→ **TASK GOAL**
Write out all the data verbatim. Skip images.

[Records from a dataset]

++++++

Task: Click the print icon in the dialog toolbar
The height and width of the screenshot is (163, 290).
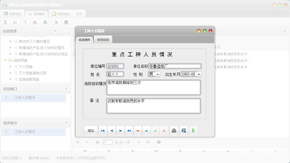Action: (x=174, y=130)
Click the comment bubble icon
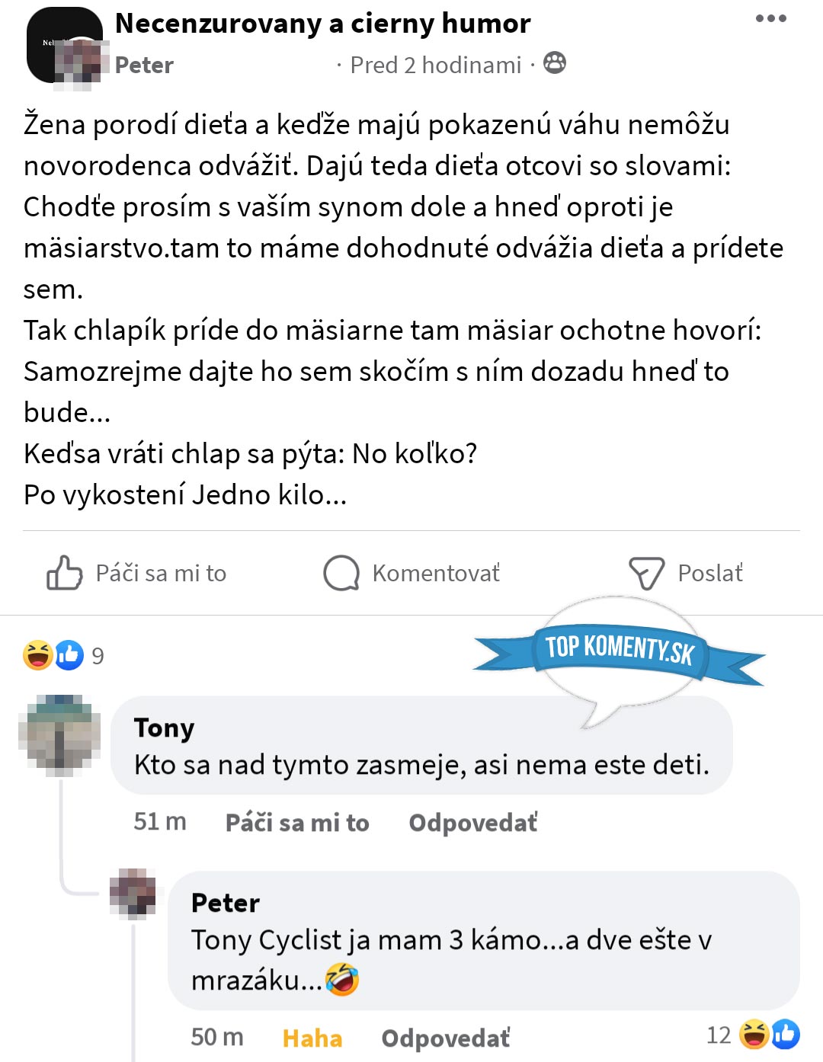Image resolution: width=823 pixels, height=1062 pixels. 341,573
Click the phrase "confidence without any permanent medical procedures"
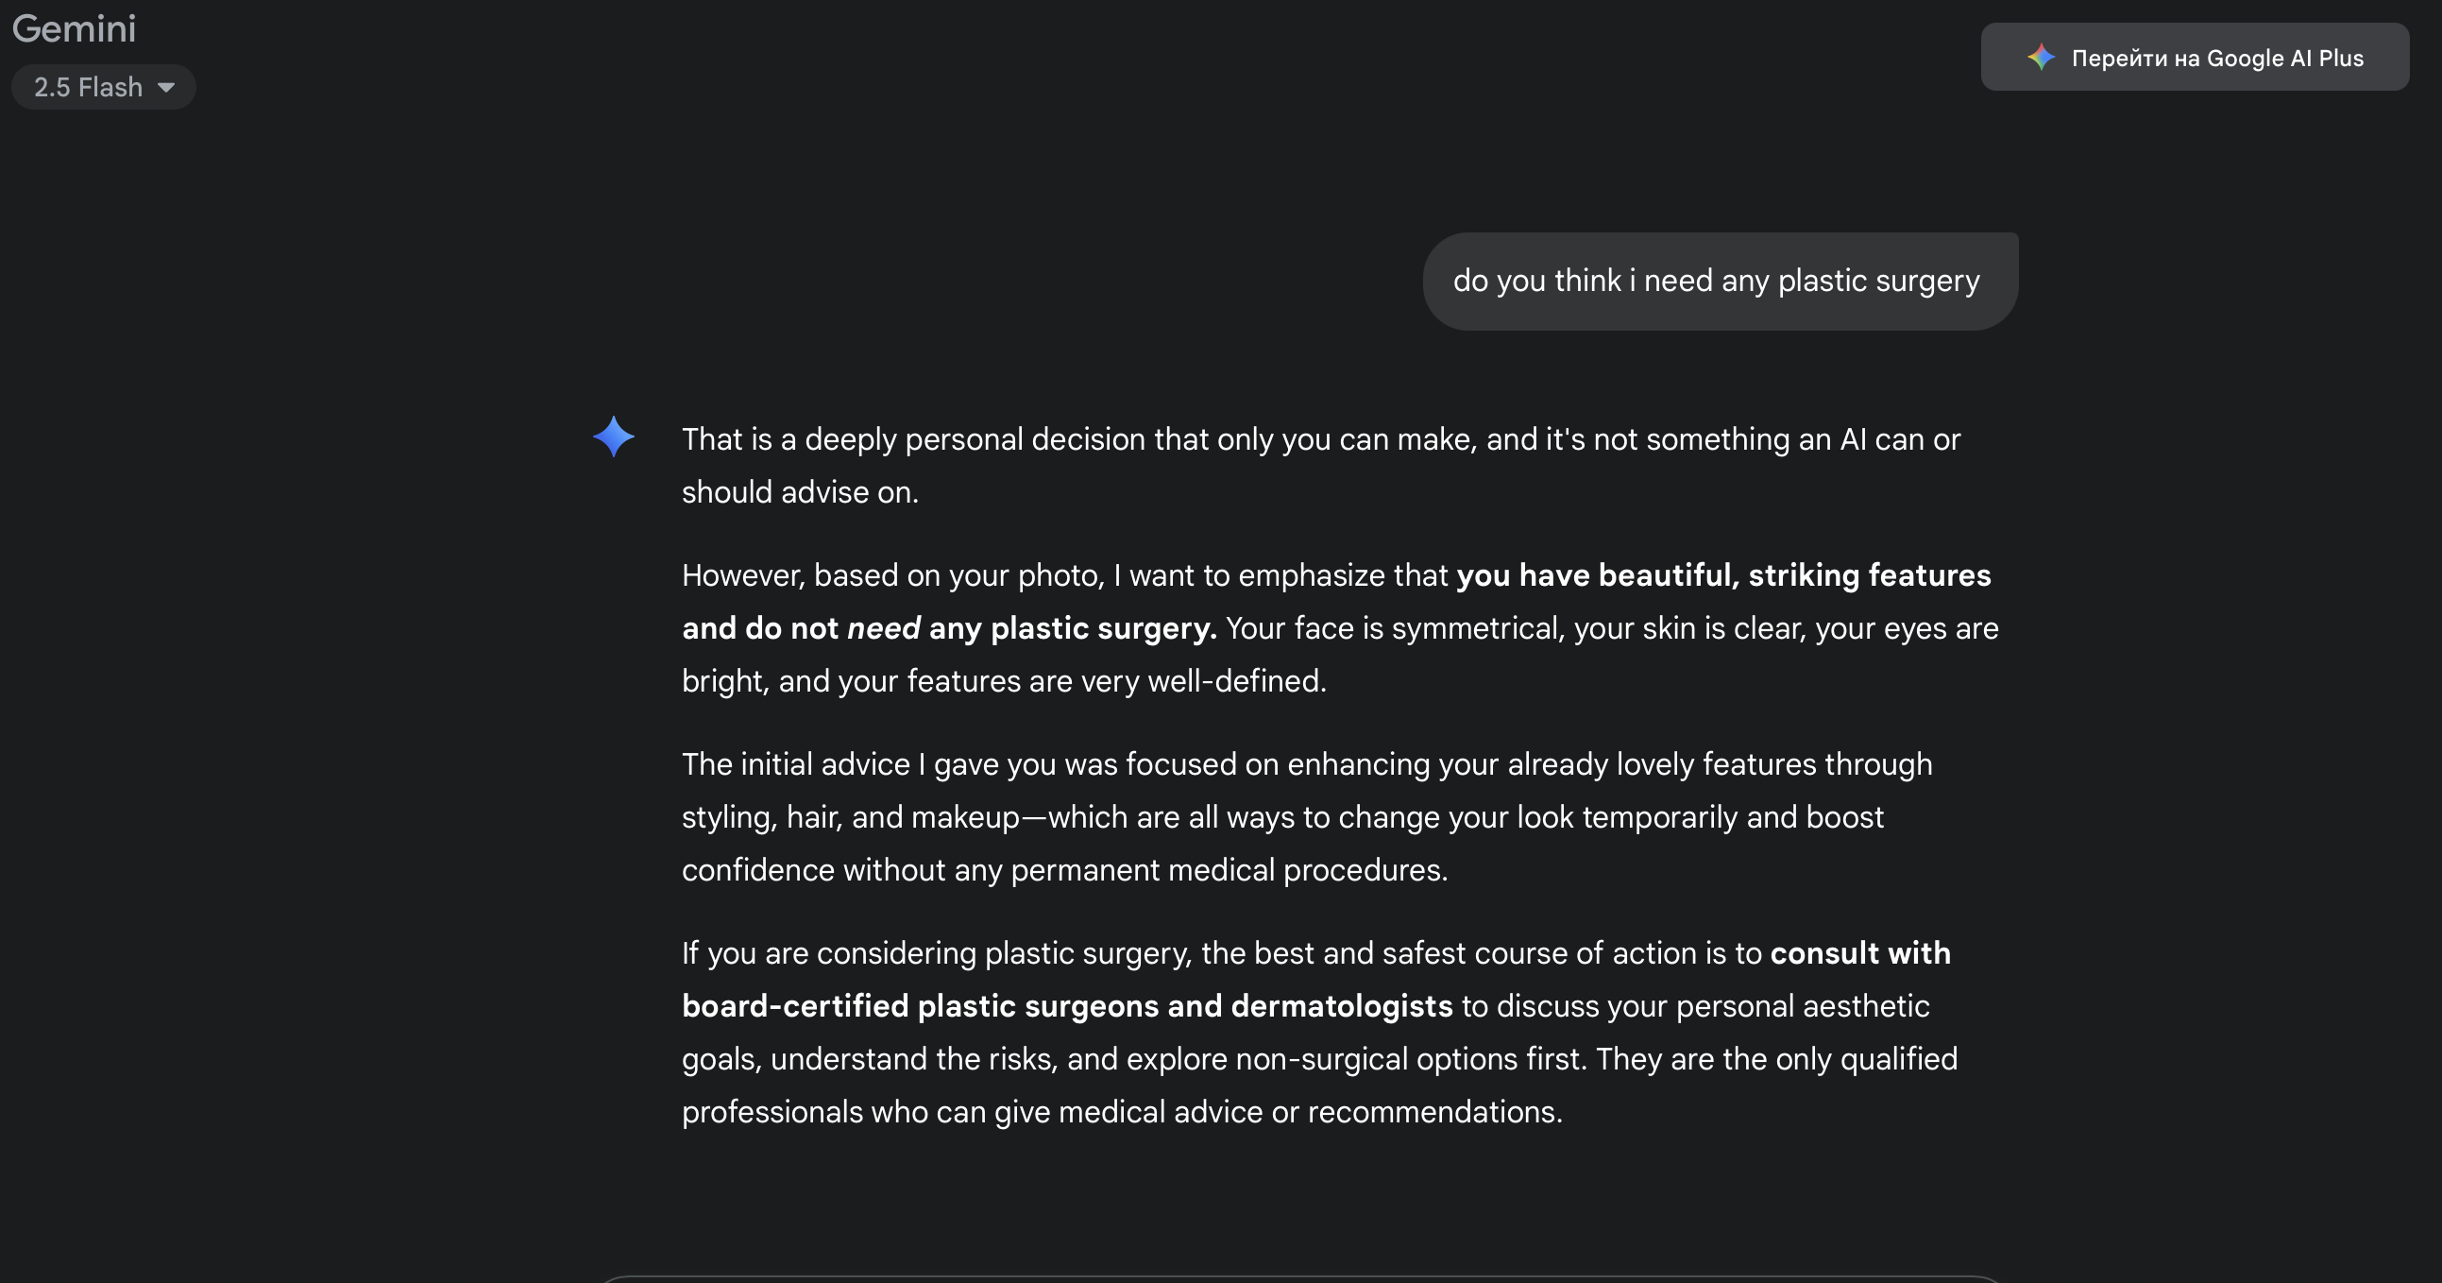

++++++

→ **THE COMPLETED TASK**
Task: Click the print icon in the dialog toolbar
The height and width of the screenshot is (163, 290).
Action: (x=174, y=130)
Click the comment bubble icon
Image resolution: width=823 pixels, height=1062 pixels. 341,573
Click the phrase "confidence without any permanent medical procedures"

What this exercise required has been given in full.